The present study evaluated the efficacy of RIDA for diagnosis of rabies for use in field condition. RIDA detected rabies (Figure-4) in cattle brain samples with a sensitivity of 85.71%. The result obtained in the present study is comparable to earlier usage of RIDA kit on European mammals wherein the sensitivity of 88% reported [23]. Nevertheless, higher sensitivity of 91% was also reported, in another study, wherein, 54 brain samples were tested [24]. Despite a comparatively low sensitivity and accuracy of RIDA, it is still of use to screen a large number of field samples promptly. It is, however, recommended that any negative result with RIDA should be ruled out by confirmation with a suitable alternative diagnostic approach.

Figure-4.

Figure-4

Rapid immunodiagnostic assay A and B are positive and C is negative.

Conclusion

It is possible to use RIDA for prompt diagnosis of rabies in the field conditions.

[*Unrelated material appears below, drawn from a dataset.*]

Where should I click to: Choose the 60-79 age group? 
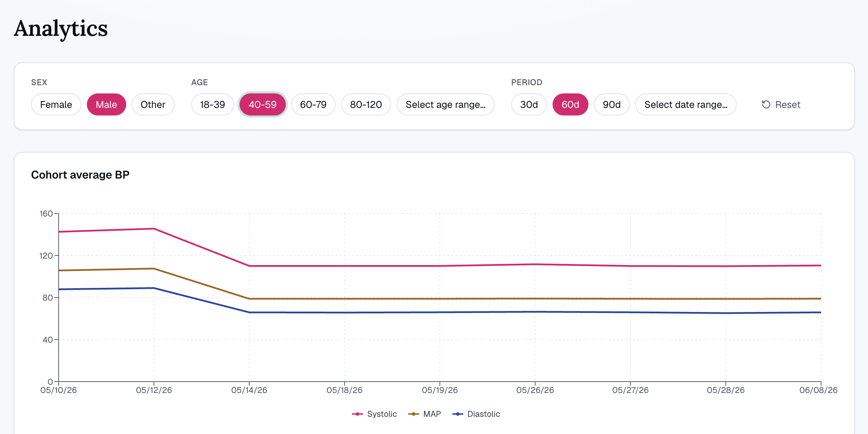click(313, 104)
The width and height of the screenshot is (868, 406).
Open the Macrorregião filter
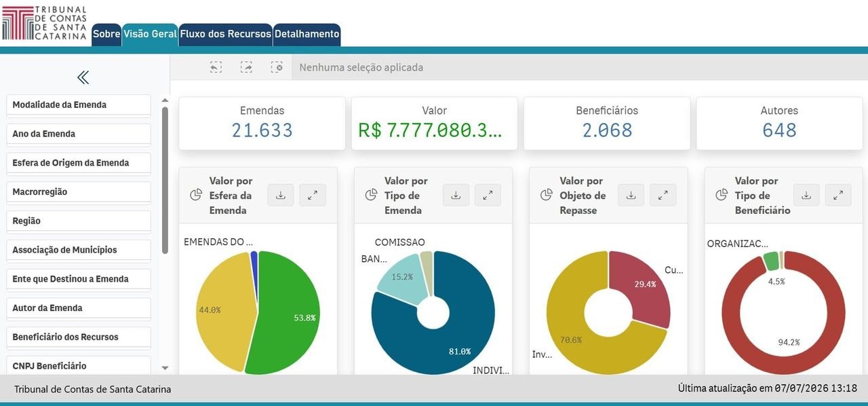click(79, 192)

However, the samples found negative by RIDA need to be investigated further by immunofluorescent/molecular approach for authentication/confirmation of the diagnosis of rabies.

Authors’ Contributions

CKS designed the experiment, organized sample collection. The experiment was performed by AA under the supervision of CKS. AA collected samples and performed the diagnostic techniques. Both authors read and approved the final manuscript.

Acknowledgments

The authors are thankful to the Director of Research, Guru Angad Dev Veterinary and Animal Sciences University, Ludhiana for providing the necessary facilities and fund for this study.

Competing Interests

The authors declare that they have no competing interests.